- Exercises
• 1. According to the text on behavioral economics and evaluation, in which countries have randomized evaluations found a demand for commitment?
• 2. Continue the text on behavioral economics and evaluation from its last paragraph.

- Text shown
::::::::::

Behavioral Economics?
Bardhan and Diane Coyle think some of the results we quote could be explained by standard economics. We agree that standard economics has considerable explanatory power. Incentives and information matter across contexts and culture, as economists have long believed.

But there are patterns of behavior that standard models fail to explain. Coyle points out that the poor are often cash and credit constrained, and indeed, as we note, these constraints may be important factors affecting investments in health and education. Yet limited cash and credit cannot explain, for example, the demand for commitment devices. These devices help people lock their future selves into a behavior that is good for the long run but has short-term costs. Randomized evaluations have found a demand for commitment in many contexts—from the United States, to Kenya, to the Philippines.

Evaluation and Policy
Jishnu Das, Shantayanan Devarajan, and Jeffrey Hammer raise the important point that we cannot make policy recommendations without welfare economics. Indeed the studies of fertilizer use and recent work on water combine randomized evaluations with models that can be used to formally examine welfare issues.

Welfare economics gets harder in a world of irrational economic behavior, where, for instance, preferences are not necessarily consistent over time. But if people’s preferences are indeed inconsistent, it is important to know that, and to figure out how to do welfare economics in such circumstances.

Das, Devarajan, and Hammer also argue that we cannot subsidize everything. However, welfare economics provides a strong prima facie case for heavily subsidizing products such as vaccines, mosquito nets, water treatment, and de-worming medicine that fight infectious disease: to the extent that the products work, they provide benefits that go beyond the user. Contrary to Das, Devarajan, and Hammer’s implication, multiple medical studies have demonstrated not only that mosquito nets are effective in protecting users, but also that they aid those in the vicinity by killing malarial mosquitoes. Subsidies for basic education may be similarly justified in terms of societies’ concern for public welfare.

::::::::::

- Provided records
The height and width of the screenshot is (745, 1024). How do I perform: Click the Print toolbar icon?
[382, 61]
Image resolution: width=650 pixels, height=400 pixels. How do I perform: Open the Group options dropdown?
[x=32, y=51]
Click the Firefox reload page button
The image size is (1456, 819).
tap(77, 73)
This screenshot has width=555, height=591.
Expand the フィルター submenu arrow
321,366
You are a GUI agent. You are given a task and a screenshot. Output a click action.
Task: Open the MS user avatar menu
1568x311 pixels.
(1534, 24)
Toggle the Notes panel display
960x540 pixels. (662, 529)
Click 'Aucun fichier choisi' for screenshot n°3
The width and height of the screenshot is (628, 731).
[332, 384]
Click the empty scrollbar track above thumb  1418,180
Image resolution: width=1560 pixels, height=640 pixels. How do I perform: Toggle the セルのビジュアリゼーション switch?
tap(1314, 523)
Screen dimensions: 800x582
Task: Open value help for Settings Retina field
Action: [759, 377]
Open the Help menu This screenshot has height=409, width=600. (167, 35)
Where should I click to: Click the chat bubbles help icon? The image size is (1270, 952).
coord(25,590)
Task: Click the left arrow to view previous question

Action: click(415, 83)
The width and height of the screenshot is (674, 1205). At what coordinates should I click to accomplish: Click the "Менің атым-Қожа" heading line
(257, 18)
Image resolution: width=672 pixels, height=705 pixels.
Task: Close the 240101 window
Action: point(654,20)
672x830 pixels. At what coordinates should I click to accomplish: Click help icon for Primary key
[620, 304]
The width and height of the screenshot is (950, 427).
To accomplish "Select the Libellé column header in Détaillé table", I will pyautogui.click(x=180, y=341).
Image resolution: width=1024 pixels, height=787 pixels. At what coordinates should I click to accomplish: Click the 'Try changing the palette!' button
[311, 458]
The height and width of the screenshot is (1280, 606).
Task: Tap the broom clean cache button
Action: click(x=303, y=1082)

::::::::::

- Replies
• 1. The United States, Kenya, and the Philippines.

• 2.
Das, Devarajan, and Hammer note that governments often perform badly. Many researchers are now using randomized evaluations to examine the impact of various reforms on government operations, looking at issues from corruption to teacher incentives and community control of schools. One colleague is examining whether service-delivery systems are less effective when delivery is free. Indeed the finding—cited by Das, Devarajan, and Hammer—that efforts to curb nurse absenteeism in India failed was produced by a randomized evaluation. More generally, only one type of randomized control trial asks, “if implementation is close to perfect, will this program change peoples’ lives?” Another asks, “if implementation is typically messy, is the program still effective at improving lives?”

A separate issue is that politicians may not implement certain policies, even if they are desirable. Surely that is true. Studies showing the benefits of school choice may not induce a politician dependent on the support of teachers’ unions to implement education reforms. But politicians are sometimes open to making changes based on evidence. Conditional cash transfers spread rapidly from Mexico to more than 30 countries, likely helped by the solid evidence of impact produced by randomized evaluations.

Moreover, as we have emphasized, relatively small, politically non-controversial changes in program design— such as auto-enrollment in a retirement program—sometimes have big impacts.

As we write, the government of Bihar, in eastern India, is implementing an ambitious program of free, school-based de-worming for nearly 10 million children, based on evidence accumulated through randomized evaluations. We do not yet know how well implementation will go in Bihar, but last year’s equivalent program in Kenya reached 3.5 million children. Good evidence can translate into concerted action.